TULSA — As Arizona and Memphis traded baskets in an exciting and entertaining game in T-Town, George Mason rallied from a double-digit deficit, nailed a last-second shot and Villanova in an equally exciting and entertaining game.
Not that anyone inside the BOK Center knew about it.
Too bad they weren't home watching on TV.
During the first couple days of the NCAA Tournament — the greatest back-to-back days in sports — there are always great games going on at the same time. But this year, with every game being broadcast in its entirety for the first time, the television audience can see everything.
The NCAA is daring folks to stay home.
Lots are taking the NCAA up on that.
During the first two days of the tournament — that “First Four” concept is so bad that we're going to pretend as though it didn't even happen — there were some atrocious attendance figures. On Thursday, the regional in Tucson managed only a little more than 10,000 fans in each of its two sessions while the regional in Tampa had about 15,000, though the crowd looked like it was closer to 1,500.
The crowd in Tulsa?
The early session was 12,631, the late session 14,353.
The crowd seemed better than that, to be honest. While the end zone seats in the upper deck were nearly empty, the lower bowl was packed for both afternoon and evening sessions. Yet, those tickets-sold attendance numbers place T-Town solidly in next-to-last place among the eight regionals.
Tulsa regional organizers put a happy face on the day.
“It's been everything we hoped for, everything we imagined,” Tulsa Metro Chamber president Michael Neal said. “Everything has really come off like clockwork.”
But organizing committees guarantee the NCAA a certain number of tickets sold when they bid for regionals. It can't be easy to seeing those empty seats. It can't be easy to stomach that lost revenue.
Then again, the NCAA is making it easier and easier for fans to stay home.
Used to be, it had a contract with CBS to only broadcast games on the network. The current deal gives CBS the chance to broadcast games on TBS, TNT and truTV, too.
Thursday's broadcast numbers were striking. The overnight rating for the four networks combined was 5.7, up 24 percent from CBS's solo coverage a year ago.
That rating was also the highest on the first Thursday of the tournament in 20 years.
The additional networks had the intended effect.
But what about the unintended consequences?
Do you stay home and watch any game you want on your high-def, big-screen television?
Or do you go to the game?
You have to choose whether you want to shell out the money for tickets and parking and gas and snacks. You have to decide whether you want to fight the traffic and the crowds. You have to agree to sit in a seat that might or might not be comfortable, that might or might not be close enough to the floor to see what's going on while your Barcalounger sits empty and your Panasonic remains off at home.
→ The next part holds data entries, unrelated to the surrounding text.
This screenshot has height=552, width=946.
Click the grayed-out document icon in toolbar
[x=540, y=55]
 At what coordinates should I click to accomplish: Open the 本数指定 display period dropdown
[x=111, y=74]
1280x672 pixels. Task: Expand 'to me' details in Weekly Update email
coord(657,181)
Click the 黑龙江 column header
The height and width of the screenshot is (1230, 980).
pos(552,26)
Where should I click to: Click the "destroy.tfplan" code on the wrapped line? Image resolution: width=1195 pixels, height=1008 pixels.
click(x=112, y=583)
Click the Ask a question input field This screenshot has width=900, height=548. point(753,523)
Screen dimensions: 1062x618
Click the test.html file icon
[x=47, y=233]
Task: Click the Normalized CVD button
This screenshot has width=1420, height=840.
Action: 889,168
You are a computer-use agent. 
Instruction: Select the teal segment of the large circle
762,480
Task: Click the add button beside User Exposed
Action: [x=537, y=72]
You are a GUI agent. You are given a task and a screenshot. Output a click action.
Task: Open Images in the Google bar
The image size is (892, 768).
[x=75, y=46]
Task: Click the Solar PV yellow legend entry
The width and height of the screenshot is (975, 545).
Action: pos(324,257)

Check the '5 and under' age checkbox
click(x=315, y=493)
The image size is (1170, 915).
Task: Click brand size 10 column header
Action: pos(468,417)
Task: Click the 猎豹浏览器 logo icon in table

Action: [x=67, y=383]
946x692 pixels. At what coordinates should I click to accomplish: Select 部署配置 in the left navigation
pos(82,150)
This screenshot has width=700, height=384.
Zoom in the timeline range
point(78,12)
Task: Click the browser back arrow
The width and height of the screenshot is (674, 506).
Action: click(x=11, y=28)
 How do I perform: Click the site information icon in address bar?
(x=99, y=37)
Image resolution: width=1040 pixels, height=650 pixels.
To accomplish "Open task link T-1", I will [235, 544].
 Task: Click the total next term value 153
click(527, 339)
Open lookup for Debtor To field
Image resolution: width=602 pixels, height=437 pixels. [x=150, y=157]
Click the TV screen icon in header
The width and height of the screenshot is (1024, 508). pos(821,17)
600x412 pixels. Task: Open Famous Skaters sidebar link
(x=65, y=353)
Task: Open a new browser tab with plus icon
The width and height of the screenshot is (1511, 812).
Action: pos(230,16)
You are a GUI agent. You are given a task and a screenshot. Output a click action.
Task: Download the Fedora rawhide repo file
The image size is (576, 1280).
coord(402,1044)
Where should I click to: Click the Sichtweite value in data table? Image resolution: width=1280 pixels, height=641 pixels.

Going to games has never been more of a sacrifice, both in terms of money and hassle, than it is now.
All-session tickets in Tulsa cost $237, a serious chunk of change for most folks.
Sure, that cost gets you something you can't get at home. The sights. The sounds. The scene. Still, I can honestly say that I had as much fun watching all of those great games Thursday on TV as I did watching four games in person Friday.
Maybe the NCAA doesn't care about attendance. It gets paid by the organizing committees regardless, and it has a bigger TV deal to boot.
But if it's not careful, the NCAA might find that more and more folks are taking it up on its dare and staying home.